Português (Brasil)

|Crítica| 'Acabe com Eles' (2025) - Dir. Christopher Andrews

|Crítica| 'Acabe com Eles' (2025) - Dir. Christopher Andrews

Crítica por Raissa Ferreira.

Compartilhe este conteúdo:

 

'Acabe com Eles' / MUBI

 

Título Original: Bring Them Down (Irlanda)
Ano: 2025
Diretor: Christopher Andrews
Elenco: Barry Keoghan, Christopher Abbott, Colm Meaney, Nora-Jane Noone, Paul Ready e Susan Lynch.
Duração: 105 min.
Nota: 3,0/5,0

 

Longa de estreia de Christopher Andrews usa o thriller rural para explorar conflitos masculinos de território e brutalidade

Utilizar o meio rural para explorar tensões em relações masculinas não é uma novidade no cinema.
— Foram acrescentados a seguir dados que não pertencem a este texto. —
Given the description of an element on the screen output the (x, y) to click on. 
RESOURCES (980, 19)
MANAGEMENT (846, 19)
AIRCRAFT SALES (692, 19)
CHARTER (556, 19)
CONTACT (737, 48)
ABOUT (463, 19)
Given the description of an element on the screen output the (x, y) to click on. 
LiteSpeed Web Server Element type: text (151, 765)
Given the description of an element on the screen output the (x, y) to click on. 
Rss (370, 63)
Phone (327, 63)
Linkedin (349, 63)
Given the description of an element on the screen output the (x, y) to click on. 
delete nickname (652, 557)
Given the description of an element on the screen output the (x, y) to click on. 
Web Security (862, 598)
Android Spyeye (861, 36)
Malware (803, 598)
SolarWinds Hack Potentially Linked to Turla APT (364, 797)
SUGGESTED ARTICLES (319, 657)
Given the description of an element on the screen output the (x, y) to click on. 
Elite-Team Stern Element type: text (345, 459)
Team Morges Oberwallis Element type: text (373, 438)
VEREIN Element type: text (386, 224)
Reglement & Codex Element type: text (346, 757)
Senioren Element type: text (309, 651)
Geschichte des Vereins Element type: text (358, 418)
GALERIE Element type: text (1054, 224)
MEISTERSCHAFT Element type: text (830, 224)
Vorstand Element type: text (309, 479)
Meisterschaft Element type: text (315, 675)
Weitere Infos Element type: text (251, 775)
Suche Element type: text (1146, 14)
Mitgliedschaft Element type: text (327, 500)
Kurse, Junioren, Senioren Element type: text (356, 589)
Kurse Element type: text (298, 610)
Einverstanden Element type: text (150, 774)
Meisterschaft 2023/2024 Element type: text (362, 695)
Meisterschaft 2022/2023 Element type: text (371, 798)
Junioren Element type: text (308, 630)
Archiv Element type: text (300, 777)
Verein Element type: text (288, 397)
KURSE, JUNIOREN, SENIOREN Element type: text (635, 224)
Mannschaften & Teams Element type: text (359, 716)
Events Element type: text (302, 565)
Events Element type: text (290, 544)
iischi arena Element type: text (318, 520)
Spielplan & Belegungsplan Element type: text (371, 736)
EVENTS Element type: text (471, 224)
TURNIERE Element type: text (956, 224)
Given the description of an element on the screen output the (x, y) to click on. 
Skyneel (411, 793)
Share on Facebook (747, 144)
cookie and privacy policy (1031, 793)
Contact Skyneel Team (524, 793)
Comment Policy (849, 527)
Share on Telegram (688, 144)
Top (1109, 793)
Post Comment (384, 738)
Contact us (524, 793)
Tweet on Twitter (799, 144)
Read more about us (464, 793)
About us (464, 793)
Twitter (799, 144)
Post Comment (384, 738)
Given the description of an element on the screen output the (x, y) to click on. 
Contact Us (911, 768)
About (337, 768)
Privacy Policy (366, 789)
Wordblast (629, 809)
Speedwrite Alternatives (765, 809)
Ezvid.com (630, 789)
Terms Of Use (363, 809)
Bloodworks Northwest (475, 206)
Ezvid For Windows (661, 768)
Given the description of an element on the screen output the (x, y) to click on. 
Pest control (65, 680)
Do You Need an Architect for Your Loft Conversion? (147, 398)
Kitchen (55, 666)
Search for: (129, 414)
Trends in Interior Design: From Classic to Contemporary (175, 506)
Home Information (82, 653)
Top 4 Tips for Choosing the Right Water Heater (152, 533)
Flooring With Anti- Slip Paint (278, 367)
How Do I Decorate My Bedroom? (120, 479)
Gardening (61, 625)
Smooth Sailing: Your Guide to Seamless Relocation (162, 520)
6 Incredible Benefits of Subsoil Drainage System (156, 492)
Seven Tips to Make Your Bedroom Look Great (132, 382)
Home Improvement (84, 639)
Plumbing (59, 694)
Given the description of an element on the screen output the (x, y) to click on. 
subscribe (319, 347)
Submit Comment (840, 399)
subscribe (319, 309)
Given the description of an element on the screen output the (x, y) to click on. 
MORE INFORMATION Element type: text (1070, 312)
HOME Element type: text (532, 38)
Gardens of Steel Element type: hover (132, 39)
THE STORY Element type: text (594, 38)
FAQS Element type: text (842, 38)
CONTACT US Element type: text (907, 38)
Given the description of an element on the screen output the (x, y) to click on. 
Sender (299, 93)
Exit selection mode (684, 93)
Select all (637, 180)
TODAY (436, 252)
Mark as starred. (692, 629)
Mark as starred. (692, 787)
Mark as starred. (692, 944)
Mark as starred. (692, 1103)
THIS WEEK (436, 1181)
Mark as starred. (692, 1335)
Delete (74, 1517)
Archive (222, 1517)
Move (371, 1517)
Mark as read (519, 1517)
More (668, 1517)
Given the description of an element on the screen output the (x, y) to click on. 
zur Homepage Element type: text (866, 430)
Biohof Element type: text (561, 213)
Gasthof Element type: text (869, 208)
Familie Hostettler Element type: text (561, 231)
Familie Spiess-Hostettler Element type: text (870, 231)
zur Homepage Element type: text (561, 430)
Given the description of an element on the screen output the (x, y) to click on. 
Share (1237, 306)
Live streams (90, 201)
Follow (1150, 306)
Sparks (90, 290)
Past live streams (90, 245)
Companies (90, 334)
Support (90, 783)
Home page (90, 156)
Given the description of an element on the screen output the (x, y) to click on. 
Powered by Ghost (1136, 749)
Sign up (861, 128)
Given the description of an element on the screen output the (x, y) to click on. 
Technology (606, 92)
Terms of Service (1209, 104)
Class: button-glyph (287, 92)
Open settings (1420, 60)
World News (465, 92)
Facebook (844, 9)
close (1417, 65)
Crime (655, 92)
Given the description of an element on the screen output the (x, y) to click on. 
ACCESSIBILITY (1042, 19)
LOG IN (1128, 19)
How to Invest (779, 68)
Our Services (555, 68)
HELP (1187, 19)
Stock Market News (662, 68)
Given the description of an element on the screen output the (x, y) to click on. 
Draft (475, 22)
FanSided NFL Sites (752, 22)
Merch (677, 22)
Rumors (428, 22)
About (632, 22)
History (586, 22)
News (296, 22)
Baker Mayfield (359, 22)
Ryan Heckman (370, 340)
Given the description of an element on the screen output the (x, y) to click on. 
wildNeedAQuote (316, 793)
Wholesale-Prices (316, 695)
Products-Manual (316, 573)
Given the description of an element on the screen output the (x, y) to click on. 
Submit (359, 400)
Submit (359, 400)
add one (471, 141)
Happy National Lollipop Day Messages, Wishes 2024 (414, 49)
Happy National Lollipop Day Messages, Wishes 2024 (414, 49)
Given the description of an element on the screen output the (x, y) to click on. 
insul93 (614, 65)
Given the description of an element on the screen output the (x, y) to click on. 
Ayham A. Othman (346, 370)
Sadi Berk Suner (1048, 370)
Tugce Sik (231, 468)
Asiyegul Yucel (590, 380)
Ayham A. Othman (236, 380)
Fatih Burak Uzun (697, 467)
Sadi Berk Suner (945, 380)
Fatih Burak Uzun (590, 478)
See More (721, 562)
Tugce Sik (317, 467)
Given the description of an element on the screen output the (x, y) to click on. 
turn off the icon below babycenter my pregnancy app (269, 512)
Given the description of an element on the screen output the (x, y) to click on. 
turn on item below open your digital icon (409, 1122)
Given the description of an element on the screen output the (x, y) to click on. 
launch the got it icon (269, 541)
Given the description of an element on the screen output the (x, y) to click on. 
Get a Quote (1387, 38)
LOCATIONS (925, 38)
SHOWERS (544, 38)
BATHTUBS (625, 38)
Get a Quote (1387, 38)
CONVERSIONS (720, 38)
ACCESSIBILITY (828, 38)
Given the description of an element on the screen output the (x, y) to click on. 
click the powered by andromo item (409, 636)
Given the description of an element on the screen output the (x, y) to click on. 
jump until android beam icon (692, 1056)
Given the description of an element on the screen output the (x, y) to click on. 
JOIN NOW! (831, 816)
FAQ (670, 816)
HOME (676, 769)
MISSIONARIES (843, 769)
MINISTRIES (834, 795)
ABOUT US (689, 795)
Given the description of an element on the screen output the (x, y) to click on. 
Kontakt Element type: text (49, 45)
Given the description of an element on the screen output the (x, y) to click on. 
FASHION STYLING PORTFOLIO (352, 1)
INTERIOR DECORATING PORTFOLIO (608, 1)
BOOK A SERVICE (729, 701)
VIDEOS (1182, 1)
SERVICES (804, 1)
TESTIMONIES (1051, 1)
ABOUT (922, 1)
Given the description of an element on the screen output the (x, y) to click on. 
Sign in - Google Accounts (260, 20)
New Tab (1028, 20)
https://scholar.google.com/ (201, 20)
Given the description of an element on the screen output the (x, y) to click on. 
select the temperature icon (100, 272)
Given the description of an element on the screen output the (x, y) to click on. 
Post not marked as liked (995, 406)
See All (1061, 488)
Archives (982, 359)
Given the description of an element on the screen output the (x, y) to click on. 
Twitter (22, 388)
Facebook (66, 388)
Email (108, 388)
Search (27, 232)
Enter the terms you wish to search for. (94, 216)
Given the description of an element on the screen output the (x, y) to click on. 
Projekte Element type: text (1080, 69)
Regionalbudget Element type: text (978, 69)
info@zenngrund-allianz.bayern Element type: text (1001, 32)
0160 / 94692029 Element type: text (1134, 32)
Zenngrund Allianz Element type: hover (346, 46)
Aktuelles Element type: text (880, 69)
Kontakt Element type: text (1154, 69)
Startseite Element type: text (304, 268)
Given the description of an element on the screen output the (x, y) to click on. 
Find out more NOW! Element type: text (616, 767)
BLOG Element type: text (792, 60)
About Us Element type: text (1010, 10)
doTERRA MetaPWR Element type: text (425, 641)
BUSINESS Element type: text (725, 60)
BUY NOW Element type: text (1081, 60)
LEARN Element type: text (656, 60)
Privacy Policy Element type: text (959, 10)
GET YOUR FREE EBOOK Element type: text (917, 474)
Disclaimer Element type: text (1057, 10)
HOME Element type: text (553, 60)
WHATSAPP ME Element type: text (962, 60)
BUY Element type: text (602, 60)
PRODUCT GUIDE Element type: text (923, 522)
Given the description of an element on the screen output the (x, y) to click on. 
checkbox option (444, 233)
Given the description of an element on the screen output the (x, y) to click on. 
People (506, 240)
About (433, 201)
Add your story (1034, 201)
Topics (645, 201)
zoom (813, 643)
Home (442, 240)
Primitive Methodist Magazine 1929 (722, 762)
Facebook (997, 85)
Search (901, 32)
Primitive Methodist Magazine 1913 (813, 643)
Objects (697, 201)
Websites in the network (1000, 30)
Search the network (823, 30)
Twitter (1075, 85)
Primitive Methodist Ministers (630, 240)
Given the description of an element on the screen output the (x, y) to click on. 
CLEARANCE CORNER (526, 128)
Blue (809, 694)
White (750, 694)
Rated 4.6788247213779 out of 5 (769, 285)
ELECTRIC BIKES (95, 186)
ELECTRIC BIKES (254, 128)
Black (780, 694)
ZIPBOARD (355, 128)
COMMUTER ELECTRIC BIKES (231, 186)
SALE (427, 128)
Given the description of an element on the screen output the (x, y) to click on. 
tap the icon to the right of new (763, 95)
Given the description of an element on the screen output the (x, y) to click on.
A vida no campo, em qualquer tempo, remete ao faroeste, são cidades pequenas, com sensação de isolamento, em que as instituições não possuem força ou presença suficiente, são as pessoas, ou melhor, os homens que ditam as regras. As soluções em boa parte do tempo são definidas pelos indivíduos, seja por impulsos violentos ou acordos verbais. Esses thrillers rurais se apegam à ideia de que não importa a época, mesmo que o período retratado seja um presente de muita tecnologia, avanços e exposições, as tensões entre homens do campo ainda serão ditadas pela brutalidade, pelo sangue e pela terra. Mais recentemente, duas obras trabalharam essas questões de formas muito diferentes, Os Banshees de Inisherin, que usa o humor ao invés do suspense, satirizando como os homens se relacionam e se comunicam, e As Bestas, filme espanhol muito mais próximo da proposta do longa de estreia de Christopher Andrews.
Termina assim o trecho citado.